WHAT YOU WILL DO: A line belongs in the answer if it contains "agent"; copy every such line from the entries below.

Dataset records
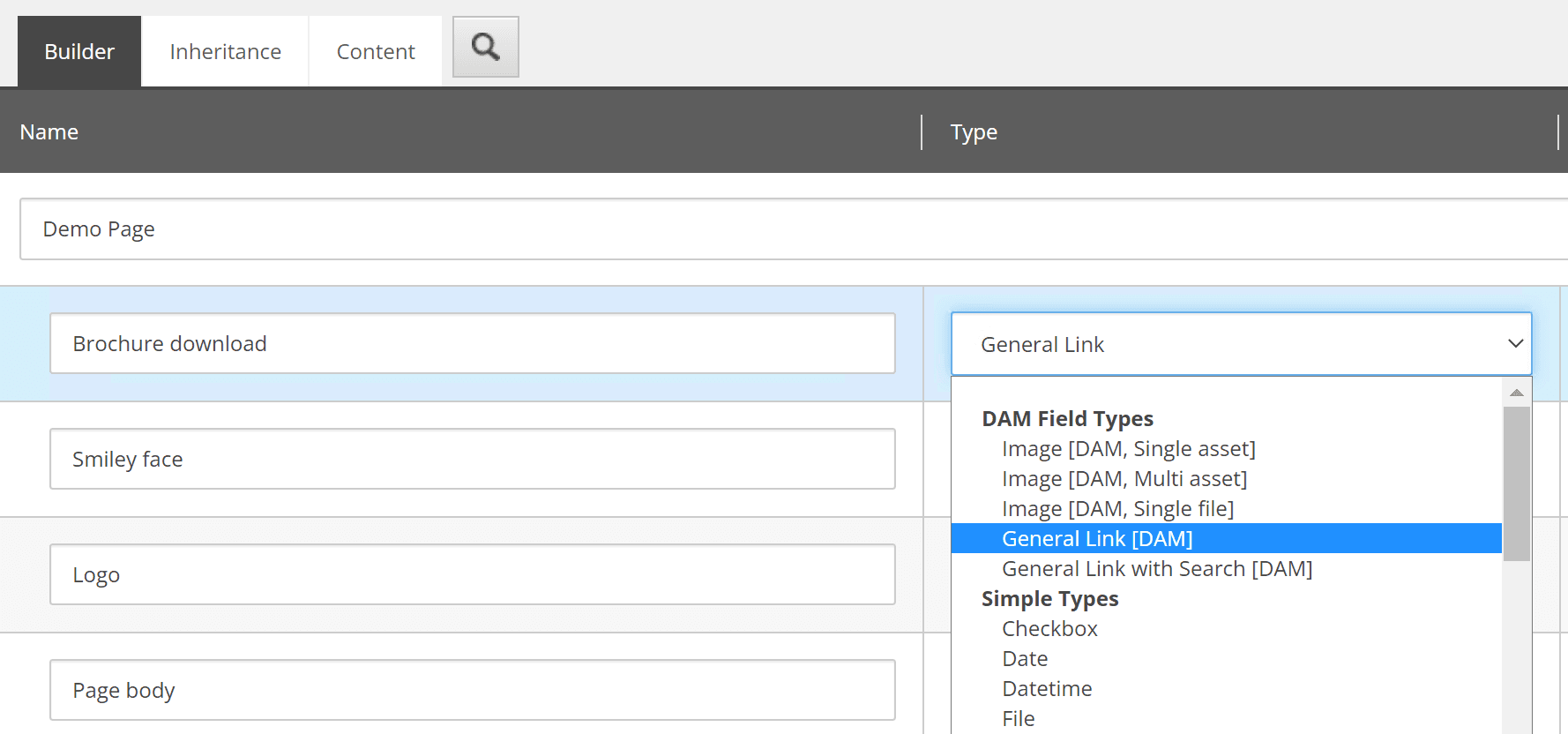The width and height of the screenshot is (1568, 734).
Task: Expand the General Link type dropdown
Action: [1241, 344]
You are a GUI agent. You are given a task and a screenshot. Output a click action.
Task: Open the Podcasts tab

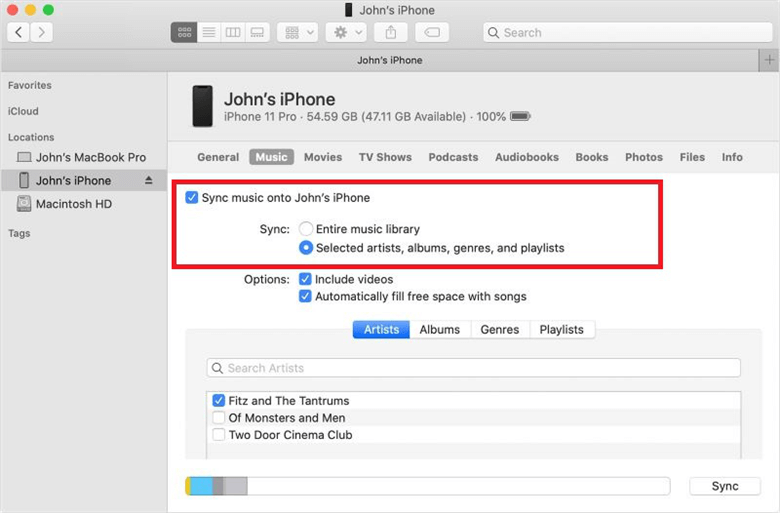point(453,157)
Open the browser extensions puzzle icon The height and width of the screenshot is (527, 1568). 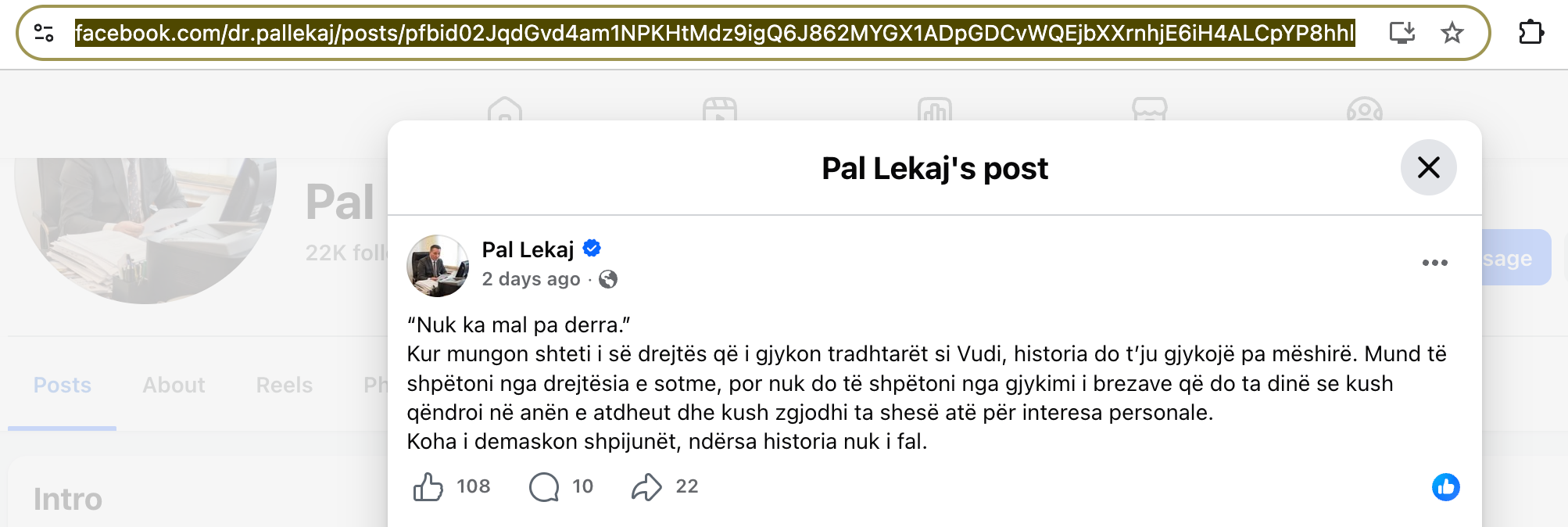pos(1530,33)
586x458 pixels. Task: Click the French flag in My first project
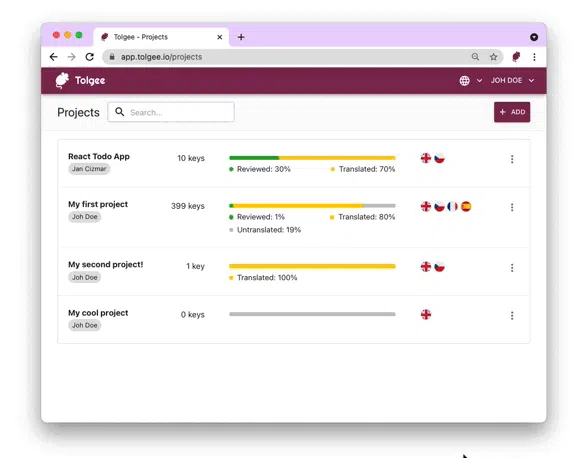[453, 206]
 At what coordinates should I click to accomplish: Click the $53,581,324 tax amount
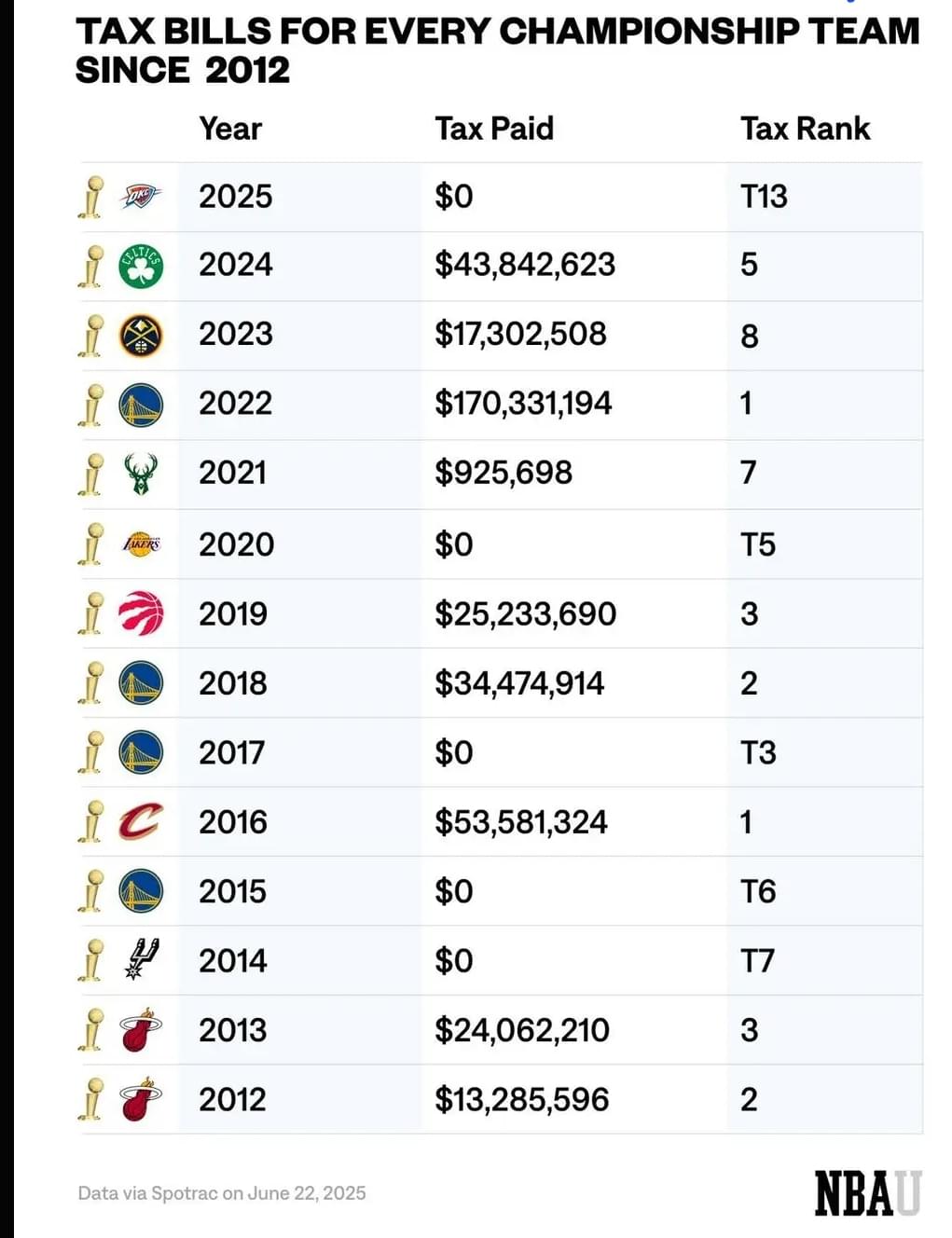[x=521, y=821]
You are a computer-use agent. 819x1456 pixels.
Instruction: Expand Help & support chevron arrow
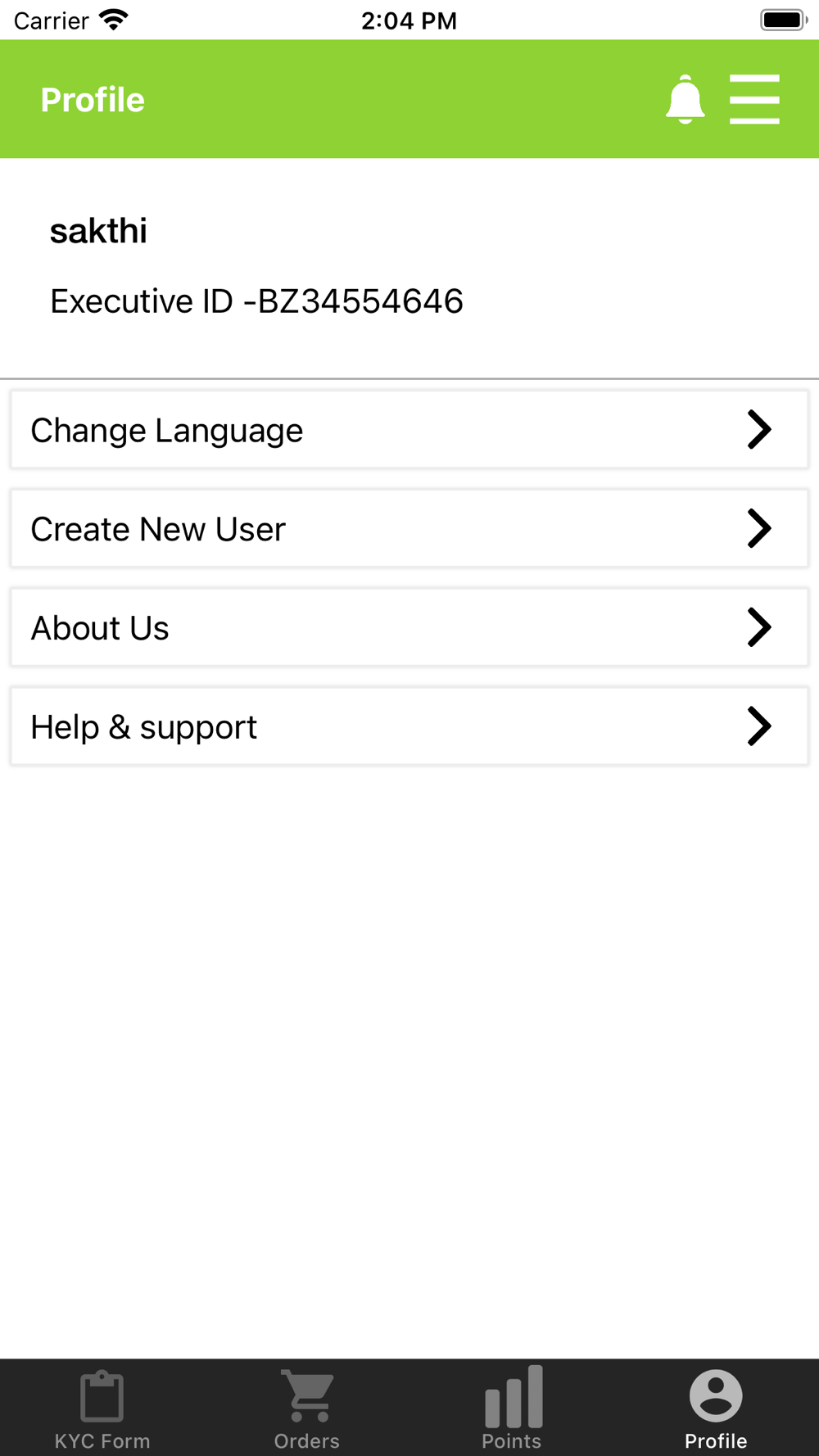click(x=759, y=727)
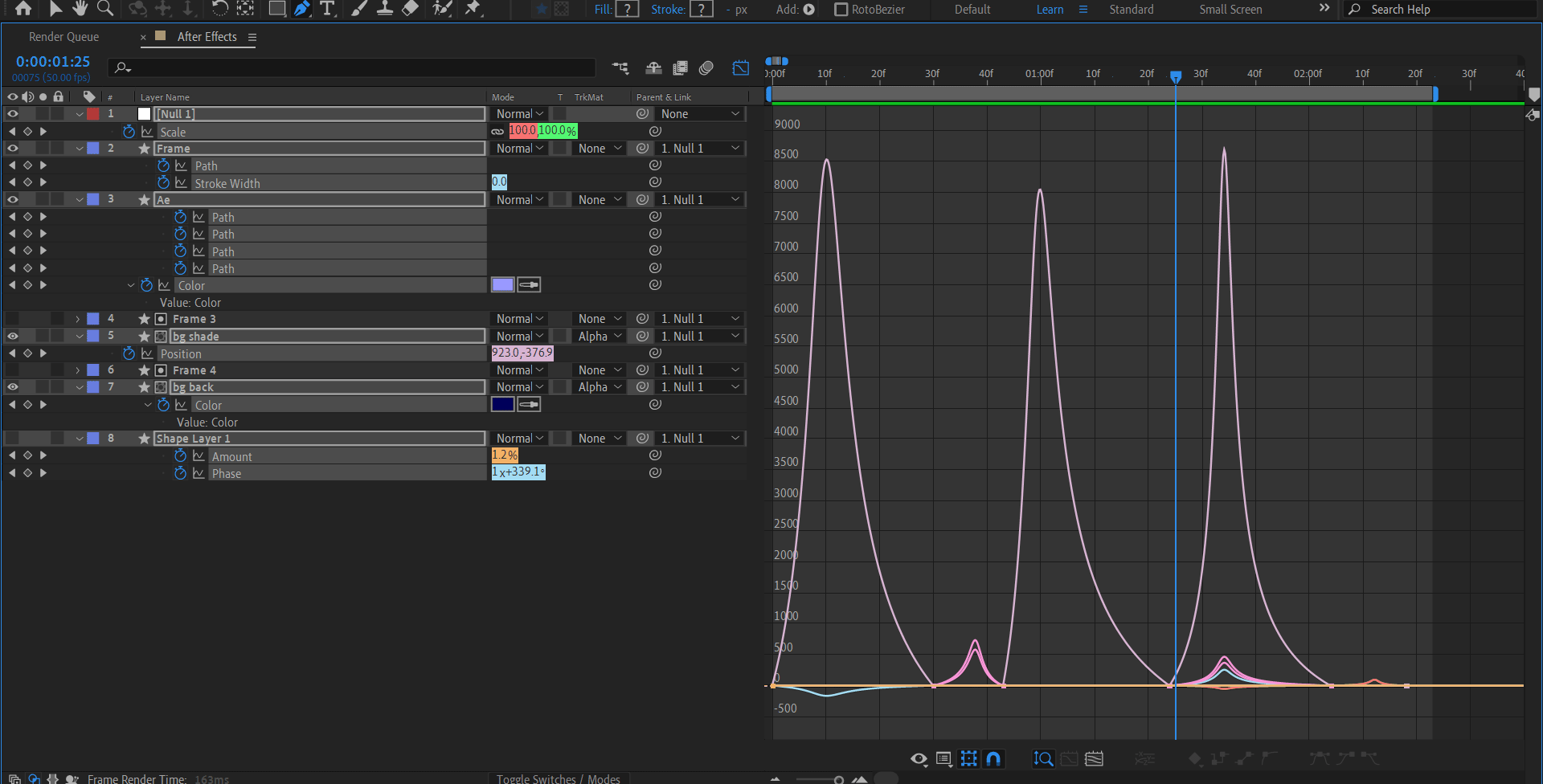Click Fit All Graphs to View icon
This screenshot has width=1543, height=784.
pyautogui.click(x=1094, y=758)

ANSWER FOR THE TASK:
You are a GUI agent. You are given a task and a screenshot. Output a click action.
You are a computer-use agent. 819x1456 pixels.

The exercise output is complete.